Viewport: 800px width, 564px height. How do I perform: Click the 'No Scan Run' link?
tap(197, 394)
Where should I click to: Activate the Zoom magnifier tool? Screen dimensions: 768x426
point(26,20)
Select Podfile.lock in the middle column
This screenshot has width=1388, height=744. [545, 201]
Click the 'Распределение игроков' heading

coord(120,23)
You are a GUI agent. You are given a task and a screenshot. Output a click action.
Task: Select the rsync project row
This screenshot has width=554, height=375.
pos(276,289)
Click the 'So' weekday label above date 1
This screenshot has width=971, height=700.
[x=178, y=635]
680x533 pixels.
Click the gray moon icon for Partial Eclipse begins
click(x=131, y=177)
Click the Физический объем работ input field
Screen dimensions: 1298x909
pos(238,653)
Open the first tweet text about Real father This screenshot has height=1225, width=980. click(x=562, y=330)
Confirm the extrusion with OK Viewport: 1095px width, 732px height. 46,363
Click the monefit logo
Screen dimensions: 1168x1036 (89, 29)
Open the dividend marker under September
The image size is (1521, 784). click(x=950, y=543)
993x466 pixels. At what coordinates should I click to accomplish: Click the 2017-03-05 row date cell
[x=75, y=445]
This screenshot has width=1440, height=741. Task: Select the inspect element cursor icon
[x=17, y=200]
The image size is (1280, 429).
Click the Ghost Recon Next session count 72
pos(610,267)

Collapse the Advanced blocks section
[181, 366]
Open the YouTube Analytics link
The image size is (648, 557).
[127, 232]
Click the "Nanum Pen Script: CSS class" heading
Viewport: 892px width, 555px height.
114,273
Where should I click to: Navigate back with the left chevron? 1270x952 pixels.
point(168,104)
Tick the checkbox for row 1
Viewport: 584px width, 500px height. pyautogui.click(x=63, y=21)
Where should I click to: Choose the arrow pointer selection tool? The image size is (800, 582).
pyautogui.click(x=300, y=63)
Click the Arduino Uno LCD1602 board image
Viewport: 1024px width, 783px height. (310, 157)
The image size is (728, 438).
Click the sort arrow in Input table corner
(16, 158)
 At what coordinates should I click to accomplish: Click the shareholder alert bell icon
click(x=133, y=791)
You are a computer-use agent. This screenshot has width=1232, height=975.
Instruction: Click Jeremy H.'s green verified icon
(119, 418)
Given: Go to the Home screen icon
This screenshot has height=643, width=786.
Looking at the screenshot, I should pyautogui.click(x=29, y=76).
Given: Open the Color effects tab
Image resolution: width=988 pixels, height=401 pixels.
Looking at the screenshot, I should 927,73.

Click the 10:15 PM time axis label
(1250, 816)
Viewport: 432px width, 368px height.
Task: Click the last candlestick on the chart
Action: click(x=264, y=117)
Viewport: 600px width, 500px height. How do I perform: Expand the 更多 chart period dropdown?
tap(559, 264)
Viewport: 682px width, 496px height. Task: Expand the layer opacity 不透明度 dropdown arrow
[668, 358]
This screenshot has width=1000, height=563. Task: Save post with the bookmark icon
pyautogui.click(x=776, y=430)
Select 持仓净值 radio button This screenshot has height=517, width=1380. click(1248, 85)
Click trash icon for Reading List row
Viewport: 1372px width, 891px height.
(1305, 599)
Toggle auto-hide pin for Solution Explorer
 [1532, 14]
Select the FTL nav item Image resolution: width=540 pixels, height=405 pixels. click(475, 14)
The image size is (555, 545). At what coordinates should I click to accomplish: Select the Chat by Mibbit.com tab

§ TASK
Return all of the records above verbatim, reproducing each line without any change.

§ COMPLETED EXERCISE
Viewport: 800px width, 564px height. How do I perform: Click the 'No Scan Run' link?
tap(197, 394)
Where should I click to: Activate the Zoom magnifier tool? Screen dimensions: 768x426
point(26,20)
Select Podfile.lock in the middle column
This screenshot has width=1388, height=744. [545, 201]
Click the 'Распределение игроков' heading

coord(120,23)
You are a GUI agent. You are given a task and a screenshot. Output a click action.
Task: Select the rsync project row
This screenshot has width=554, height=375.
pos(276,289)
Click the 'So' weekday label above date 1
This screenshot has width=971, height=700.
[x=178, y=635]
680x533 pixels.
Click the gray moon icon for Partial Eclipse begins
click(x=131, y=177)
Click the Физический объем работ input field
Screen dimensions: 1298x909
pos(238,653)
Open the first tweet text about Real father This screenshot has height=1225, width=980. click(x=562, y=330)
Confirm the extrusion with OK Viewport: 1095px width, 732px height. 46,363
Click the monefit logo
Screen dimensions: 1168x1036 (89, 29)
Open the dividend marker under September
The image size is (1521, 784). click(x=950, y=543)
993x466 pixels. At what coordinates should I click to accomplish: Click the 2017-03-05 row date cell
[x=75, y=445]
This screenshot has width=1440, height=741. Task: Select the inspect element cursor icon
[x=17, y=200]
The image size is (1280, 429).
Click the Ghost Recon Next session count 72
pos(610,267)

Collapse the Advanced blocks section
[181, 366]
Open the YouTube Analytics link
The image size is (648, 557).
[127, 232]
Click the "Nanum Pen Script: CSS class" heading
Viewport: 892px width, 555px height.
114,273
Where should I click to: Navigate back with the left chevron? 1270x952 pixels.
point(168,104)
Tick the checkbox for row 1
Viewport: 584px width, 500px height. pyautogui.click(x=63, y=21)
Where should I click to: Choose the arrow pointer selection tool? The image size is (800, 582).
pyautogui.click(x=300, y=63)
Click the Arduino Uno LCD1602 board image
Viewport: 1024px width, 783px height. (310, 157)
The image size is (728, 438).
Click the sort arrow in Input table corner
(16, 158)
 At what coordinates should I click to accomplish: Click the shareholder alert bell icon
click(x=133, y=791)
You are a computer-use agent. This screenshot has width=1232, height=975.
Instruction: Click Jeremy H.'s green verified icon
(119, 418)
Given: Go to the Home screen icon
This screenshot has height=643, width=786.
Looking at the screenshot, I should pyautogui.click(x=29, y=76).
Given: Open the Color effects tab
Image resolution: width=988 pixels, height=401 pixels.
Looking at the screenshot, I should 927,73.

Click the 10:15 PM time axis label
(1250, 816)
Viewport: 432px width, 368px height.
Task: Click the last candlestick on the chart
Action: click(x=264, y=117)
Viewport: 600px width, 500px height. How do I perform: Expand the 更多 chart period dropdown?
tap(559, 264)
Viewport: 682px width, 496px height. Task: Expand the layer opacity 不透明度 dropdown arrow
[668, 358]
This screenshot has width=1000, height=563. Task: Save post with the bookmark icon
pyautogui.click(x=776, y=430)
Select 持仓净值 radio button This screenshot has height=517, width=1380. click(1248, 85)
Click trash icon for Reading List row
Viewport: 1372px width, 891px height.
(1305, 599)
Toggle auto-hide pin for Solution Explorer
 [1532, 14]
Select the FTL nav item Image resolution: width=540 pixels, height=405 pixels. click(475, 14)
The image size is (555, 545). At what coordinates should I click to accomplish: Select the Chat by Mibbit.com tab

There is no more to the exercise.